EXERCISE BRIEF
Below are lines of data; count those that contain "septembre" and give the total alone.

===== MATERIAL SHOWN =====

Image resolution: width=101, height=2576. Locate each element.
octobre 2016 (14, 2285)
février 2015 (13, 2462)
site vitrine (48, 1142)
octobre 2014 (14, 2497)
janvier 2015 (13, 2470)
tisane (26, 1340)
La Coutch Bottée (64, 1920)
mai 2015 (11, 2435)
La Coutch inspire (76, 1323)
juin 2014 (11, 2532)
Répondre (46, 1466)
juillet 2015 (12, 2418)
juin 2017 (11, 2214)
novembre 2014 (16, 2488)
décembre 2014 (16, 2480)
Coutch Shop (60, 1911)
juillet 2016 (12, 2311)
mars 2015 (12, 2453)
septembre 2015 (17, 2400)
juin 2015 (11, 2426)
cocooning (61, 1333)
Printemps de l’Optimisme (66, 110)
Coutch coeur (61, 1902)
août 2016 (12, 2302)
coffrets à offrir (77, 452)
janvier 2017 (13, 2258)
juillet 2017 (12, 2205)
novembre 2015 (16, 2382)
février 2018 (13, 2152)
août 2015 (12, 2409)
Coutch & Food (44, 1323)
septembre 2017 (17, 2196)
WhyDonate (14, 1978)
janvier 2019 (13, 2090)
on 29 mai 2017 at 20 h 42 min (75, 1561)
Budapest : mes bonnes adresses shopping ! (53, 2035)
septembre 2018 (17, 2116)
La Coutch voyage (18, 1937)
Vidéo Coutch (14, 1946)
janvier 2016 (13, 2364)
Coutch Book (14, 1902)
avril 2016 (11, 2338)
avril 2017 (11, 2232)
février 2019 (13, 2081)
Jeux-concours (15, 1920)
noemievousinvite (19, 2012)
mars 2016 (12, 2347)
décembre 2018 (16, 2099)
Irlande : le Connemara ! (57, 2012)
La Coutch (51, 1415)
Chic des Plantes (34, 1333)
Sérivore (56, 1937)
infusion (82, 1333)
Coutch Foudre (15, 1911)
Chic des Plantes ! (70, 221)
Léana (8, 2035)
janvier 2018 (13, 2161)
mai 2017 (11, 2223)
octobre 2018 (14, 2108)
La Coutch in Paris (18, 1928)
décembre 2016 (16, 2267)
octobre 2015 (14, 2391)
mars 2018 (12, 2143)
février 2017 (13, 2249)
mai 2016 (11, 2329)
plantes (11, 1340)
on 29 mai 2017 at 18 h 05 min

=====

ANSWER FOR THIS EXERCISE
3